Making cold out of hot is easier than one might think. A group of students last year at San Jose State University built a solar-powered ice maker with $100 worth of plumbing and a four-by-eight-foot (1.2-by-2.4-meter) sheet of reflecting steel. No moving parts, no electricity but give it a couple hours of sunshine and it can make a large bag of ice.
The key is the energy exchanged when liquids turn to vapor and vice versa—the process that cools you when you sweat. By far the most common approach, the one used by the refrigerator in your house, uses an electric motor to compress a refrigerant—say, Freon—turning it into liquid. When the pressure created by the compressor is released, the liquid evaporates, absorbing heat and lowering the temperature.
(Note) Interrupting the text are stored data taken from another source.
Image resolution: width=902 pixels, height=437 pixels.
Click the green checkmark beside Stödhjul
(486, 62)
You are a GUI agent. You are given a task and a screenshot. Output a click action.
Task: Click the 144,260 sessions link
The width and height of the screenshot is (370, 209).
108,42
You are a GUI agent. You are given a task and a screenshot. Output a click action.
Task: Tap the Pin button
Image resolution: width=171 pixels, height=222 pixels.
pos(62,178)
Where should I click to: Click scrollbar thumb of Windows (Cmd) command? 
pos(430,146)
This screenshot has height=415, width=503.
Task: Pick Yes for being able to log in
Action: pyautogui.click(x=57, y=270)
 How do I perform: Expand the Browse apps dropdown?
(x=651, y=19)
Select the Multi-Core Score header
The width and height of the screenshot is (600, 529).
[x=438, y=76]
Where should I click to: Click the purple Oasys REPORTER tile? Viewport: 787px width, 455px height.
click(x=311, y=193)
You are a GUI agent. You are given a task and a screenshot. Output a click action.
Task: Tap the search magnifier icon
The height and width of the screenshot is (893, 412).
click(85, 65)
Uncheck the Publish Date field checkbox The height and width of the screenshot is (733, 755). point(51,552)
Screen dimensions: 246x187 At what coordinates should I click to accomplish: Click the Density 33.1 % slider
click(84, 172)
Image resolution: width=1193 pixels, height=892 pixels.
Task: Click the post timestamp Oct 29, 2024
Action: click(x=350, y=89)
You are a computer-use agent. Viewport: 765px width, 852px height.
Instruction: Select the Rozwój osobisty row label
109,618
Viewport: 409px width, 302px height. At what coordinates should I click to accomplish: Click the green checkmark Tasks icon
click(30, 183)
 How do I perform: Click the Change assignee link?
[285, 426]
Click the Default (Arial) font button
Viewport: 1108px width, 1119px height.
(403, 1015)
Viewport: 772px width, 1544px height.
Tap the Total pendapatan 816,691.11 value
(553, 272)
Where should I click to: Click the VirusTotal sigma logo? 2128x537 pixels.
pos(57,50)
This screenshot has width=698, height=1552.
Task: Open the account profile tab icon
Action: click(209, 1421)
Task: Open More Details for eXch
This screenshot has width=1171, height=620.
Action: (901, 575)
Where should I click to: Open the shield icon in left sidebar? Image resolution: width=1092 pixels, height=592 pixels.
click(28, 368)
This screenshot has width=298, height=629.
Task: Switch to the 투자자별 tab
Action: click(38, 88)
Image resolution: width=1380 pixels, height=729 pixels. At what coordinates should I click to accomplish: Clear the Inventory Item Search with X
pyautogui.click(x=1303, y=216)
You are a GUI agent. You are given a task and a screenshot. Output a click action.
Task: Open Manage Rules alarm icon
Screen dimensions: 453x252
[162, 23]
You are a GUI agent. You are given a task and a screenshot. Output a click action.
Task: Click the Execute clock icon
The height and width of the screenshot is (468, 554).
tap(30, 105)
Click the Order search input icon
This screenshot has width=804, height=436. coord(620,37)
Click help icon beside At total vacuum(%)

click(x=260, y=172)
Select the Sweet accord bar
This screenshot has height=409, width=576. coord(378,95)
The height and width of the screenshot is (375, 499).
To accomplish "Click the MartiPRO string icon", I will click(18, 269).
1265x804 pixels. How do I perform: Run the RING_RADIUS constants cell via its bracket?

Absorptive chillers like solar refrigerators use a heat source rather than a compressor to change the refrigerant from vapor to liquid. The two most common combinations are water mixed with either lithium bromide or ammonia. In each case, the refrigerating gas is absorbed until heat is applied, which raises the temperature and pressure. At higher pressure, the refrigerant condenses into liquid. Turning off the heat lowers the pressure, causing that liquid to evaporate back into a gas, thereby creating the cooling effect.
As with most technologies, the efficiency of such absorptive refrigeration depends on the degree of engineering (and expense) brought to bear. Single-effect devices have a coefficient of performance of 0.6 to 0.7—that is, they create 60 to 70 BTUs (British thermal units) of cooling for every 100 Btus of input heat. That low level of efficiency can be achieved with something as crude as some pipe, a bucket of water, some calcium chloride (as absorbent), ammonia (as a refrigerant), and a sheet of shiny metal (the solar collector).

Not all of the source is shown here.